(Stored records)
'''

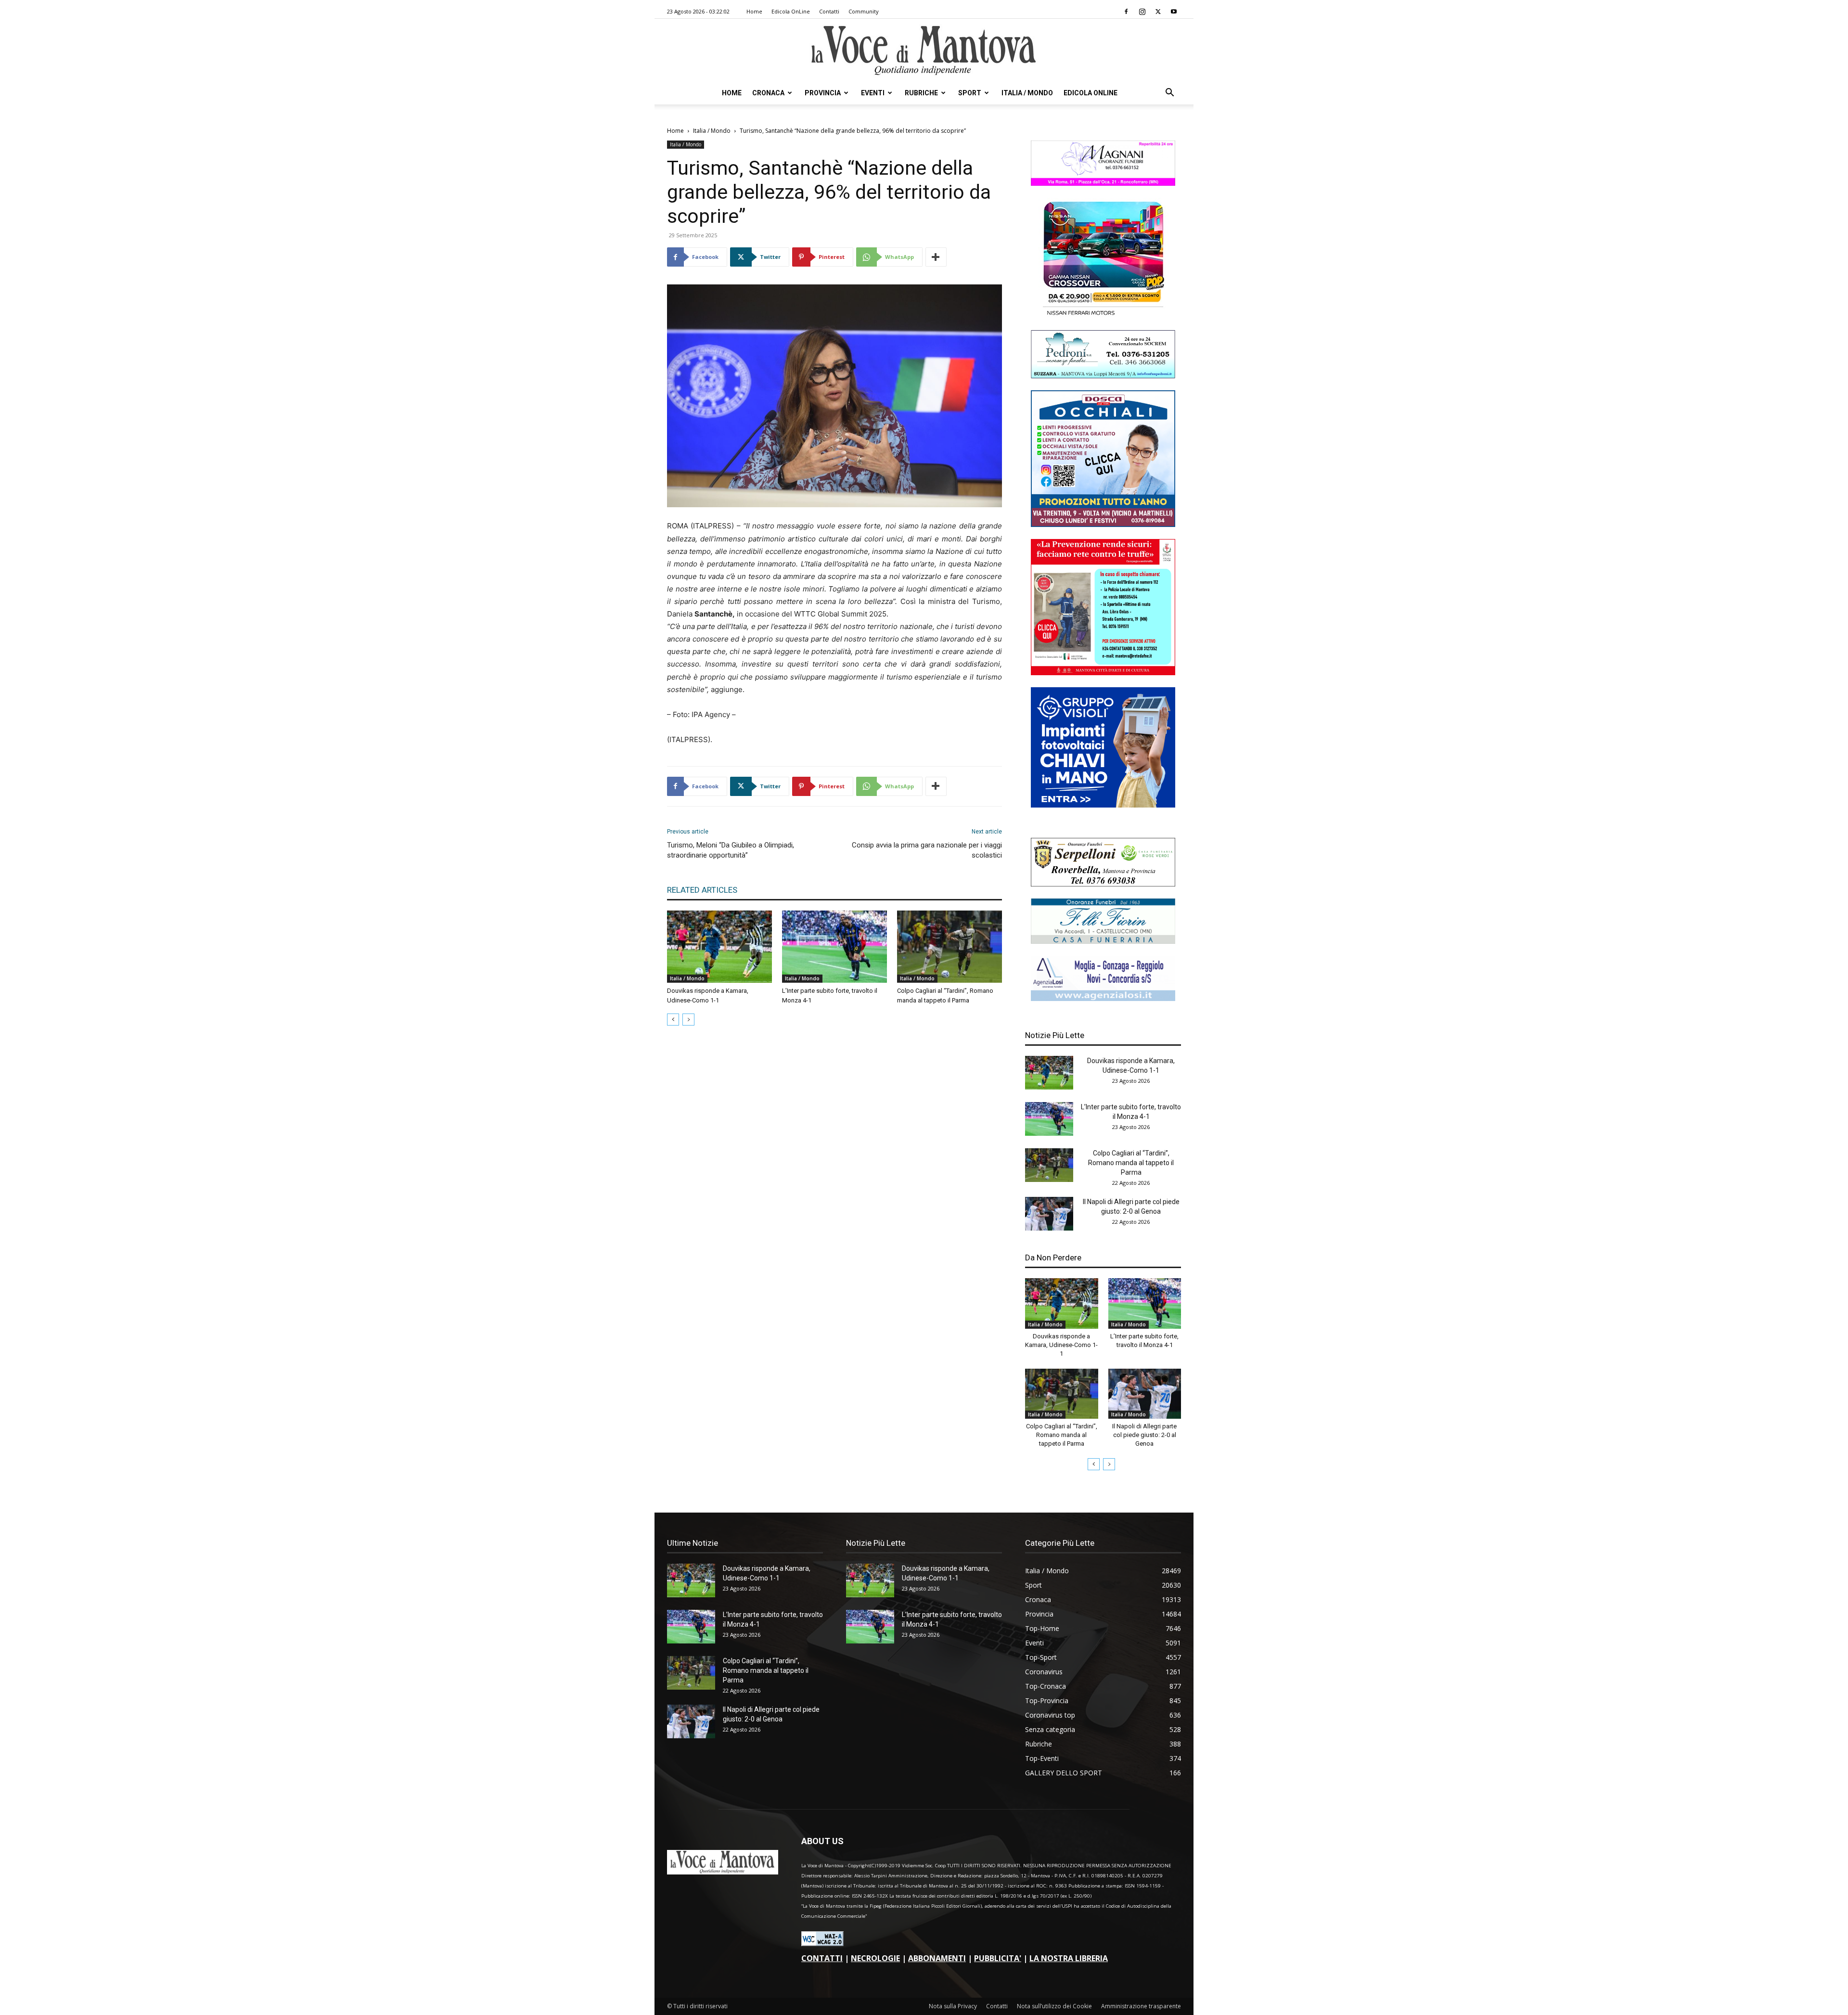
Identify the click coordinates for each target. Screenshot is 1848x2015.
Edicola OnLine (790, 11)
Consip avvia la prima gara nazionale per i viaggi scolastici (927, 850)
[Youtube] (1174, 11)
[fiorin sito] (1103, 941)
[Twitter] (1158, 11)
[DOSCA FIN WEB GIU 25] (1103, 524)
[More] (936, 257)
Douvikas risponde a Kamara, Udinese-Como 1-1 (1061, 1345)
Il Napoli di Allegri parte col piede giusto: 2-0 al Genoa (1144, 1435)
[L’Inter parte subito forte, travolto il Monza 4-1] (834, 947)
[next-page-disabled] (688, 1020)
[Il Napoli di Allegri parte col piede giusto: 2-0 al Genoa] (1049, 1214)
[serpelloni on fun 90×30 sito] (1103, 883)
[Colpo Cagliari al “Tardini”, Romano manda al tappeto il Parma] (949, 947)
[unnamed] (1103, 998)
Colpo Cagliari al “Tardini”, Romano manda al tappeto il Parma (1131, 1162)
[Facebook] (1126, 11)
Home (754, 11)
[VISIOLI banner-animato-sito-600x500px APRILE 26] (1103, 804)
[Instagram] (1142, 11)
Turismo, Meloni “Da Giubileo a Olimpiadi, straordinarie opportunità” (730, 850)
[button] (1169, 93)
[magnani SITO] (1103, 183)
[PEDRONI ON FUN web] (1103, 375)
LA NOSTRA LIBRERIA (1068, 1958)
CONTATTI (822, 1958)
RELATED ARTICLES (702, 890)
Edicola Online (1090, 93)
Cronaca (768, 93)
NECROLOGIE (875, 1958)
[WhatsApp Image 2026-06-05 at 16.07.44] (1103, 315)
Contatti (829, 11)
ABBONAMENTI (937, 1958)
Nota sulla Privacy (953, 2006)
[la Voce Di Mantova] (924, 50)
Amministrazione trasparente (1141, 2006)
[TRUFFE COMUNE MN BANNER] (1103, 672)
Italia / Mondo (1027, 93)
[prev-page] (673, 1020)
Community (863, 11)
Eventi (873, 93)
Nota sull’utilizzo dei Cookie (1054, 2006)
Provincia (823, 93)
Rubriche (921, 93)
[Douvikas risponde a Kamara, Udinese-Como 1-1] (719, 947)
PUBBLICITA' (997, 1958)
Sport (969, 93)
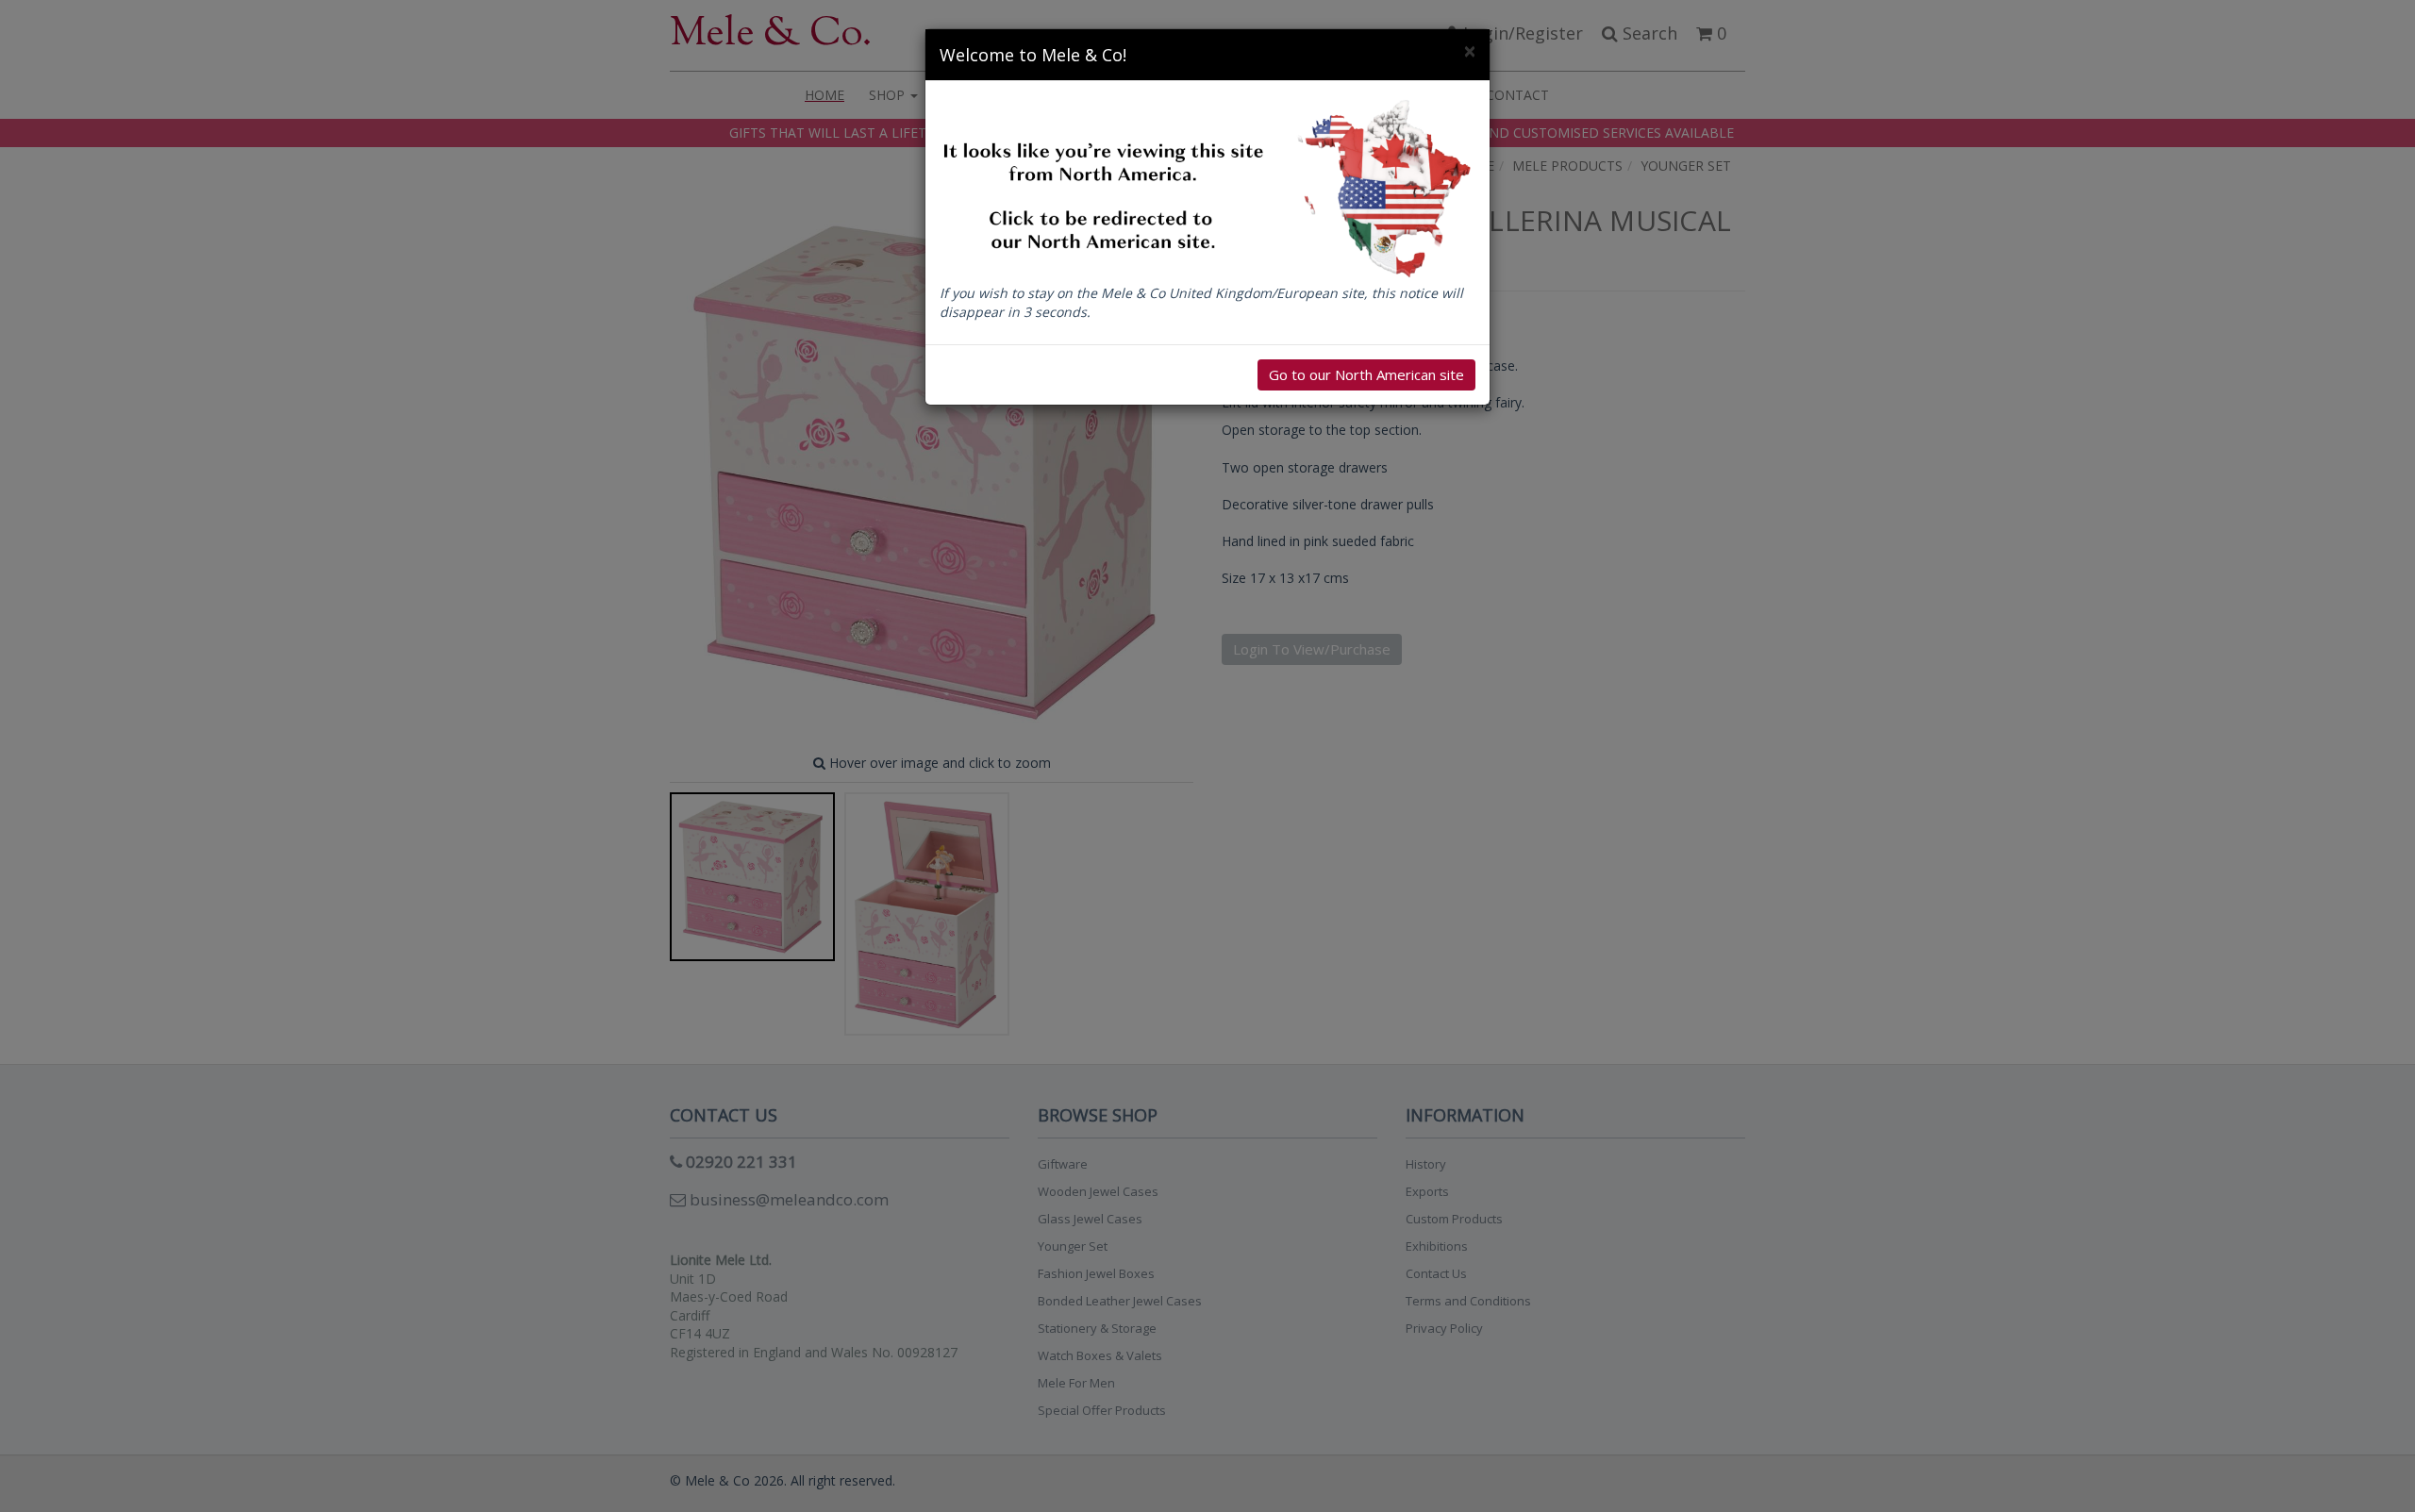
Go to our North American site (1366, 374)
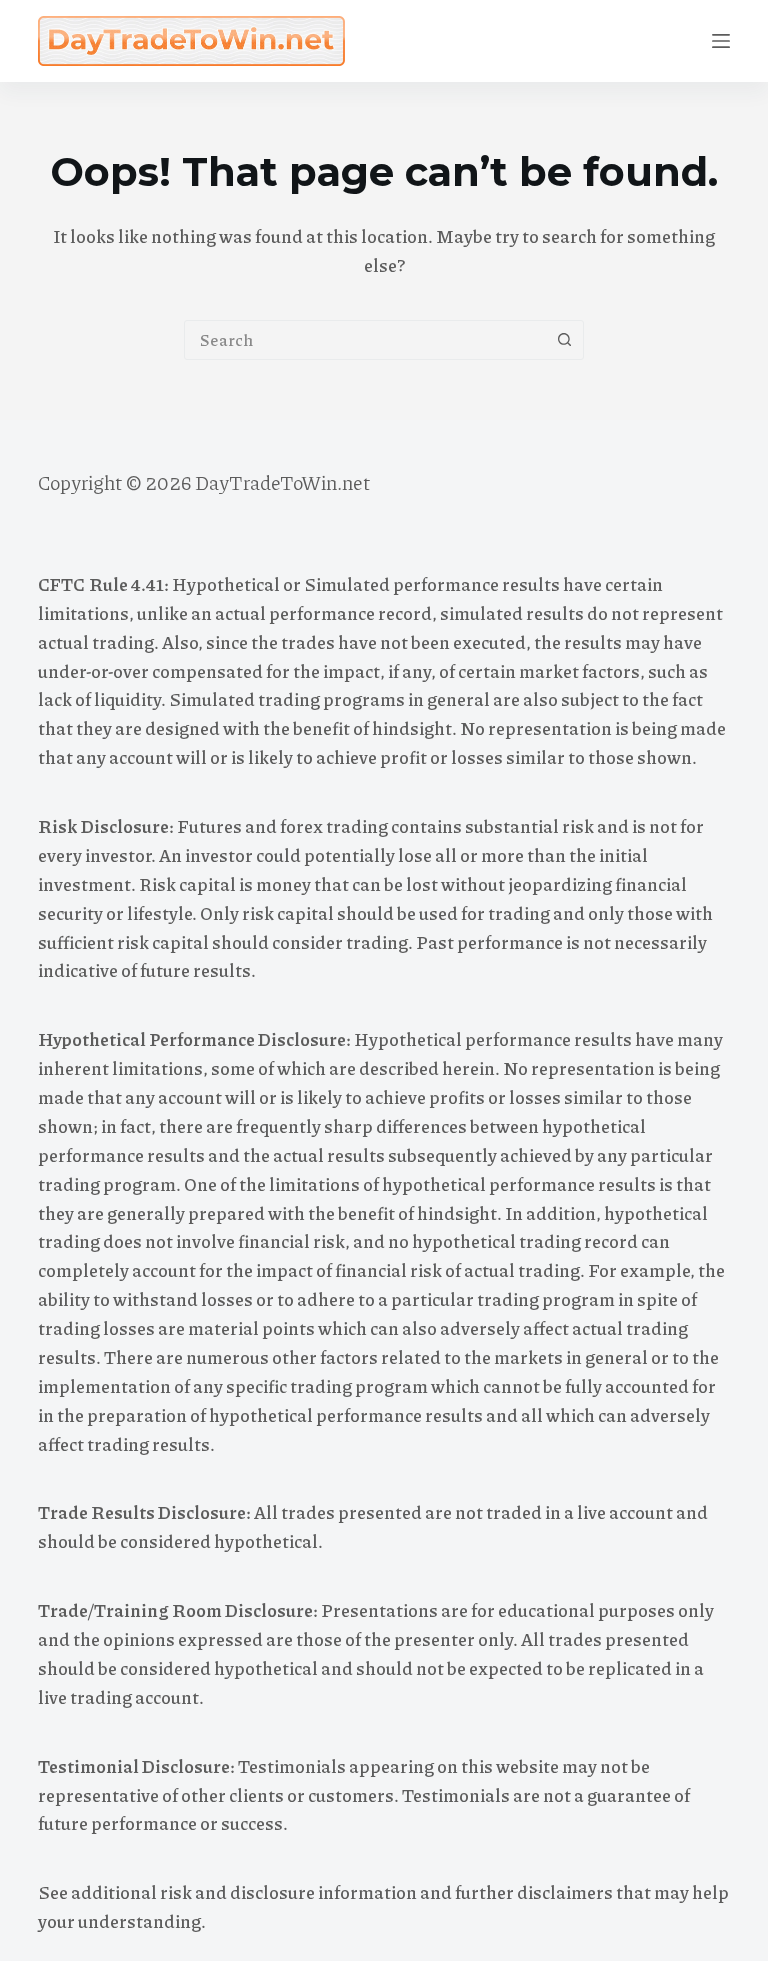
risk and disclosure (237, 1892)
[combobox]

'''

● WORK ORDER
Reproduce, word for word, the lines from the one containing "[DOSCA FIN WEB GIU 25] (1103, 524)" through the final line above. Leave every picture out.

● ANSWER SPACE
[DOSCA FIN WEB GIU 25] (1103, 524)
[More] (936, 257)
Douvikas risponde a Kamara, Udinese-Como 1-1 (1061, 1345)
Il Napoli di Allegri parte col piede giusto: 2-0 al Genoa (1144, 1435)
[L’Inter parte subito forte, travolto il Monza 4-1] (834, 947)
[next-page-disabled] (688, 1020)
[Il Napoli di Allegri parte col piede giusto: 2-0 al Genoa] (1049, 1214)
[serpelloni on fun 90×30 sito] (1103, 883)
[Colpo Cagliari al “Tardini”, Romano manda al tappeto il Parma] (949, 947)
[unnamed] (1103, 998)
Colpo Cagliari al “Tardini”, Romano manda al tappeto il Parma (1131, 1162)
[Facebook] (1126, 11)
Home (754, 11)
[VISIOLI banner-animato-sito-600x500px APRILE 26] (1103, 804)
[Instagram] (1142, 11)
Turismo, Meloni “Da Giubileo a Olimpiadi, straordinarie opportunità” (730, 850)
[button] (1169, 93)
[magnani SITO] (1103, 183)
[PEDRONI ON FUN web] (1103, 375)
LA NOSTRA LIBRERIA (1068, 1958)
CONTATTI (822, 1958)
RELATED ARTICLES (702, 890)
Edicola Online (1090, 93)
Cronaca (768, 93)
NECROLOGIE (875, 1958)
[WhatsApp Image 2026-06-05 at 16.07.44] (1103, 315)
Contatti (829, 11)
ABBONAMENTI (937, 1958)
Nota sulla Privacy (953, 2006)
[la Voce Di Mantova] (924, 50)
Amministrazione trasparente (1141, 2006)
[TRUFFE COMUNE MN BANNER] (1103, 672)
Italia / Mondo (1027, 93)
[prev-page] (673, 1020)
Community (863, 11)
Eventi (873, 93)
Nota sull’utilizzo dei Cookie (1054, 2006)
Provincia (823, 93)
Rubriche (921, 93)
[Douvikas risponde a Kamara, Udinese-Como 1-1] (719, 947)
PUBBLICITA' (997, 1958)
Sport (969, 93)
Go to our North American site (1366, 374)
risk and disclosure (237, 1892)
[combobox]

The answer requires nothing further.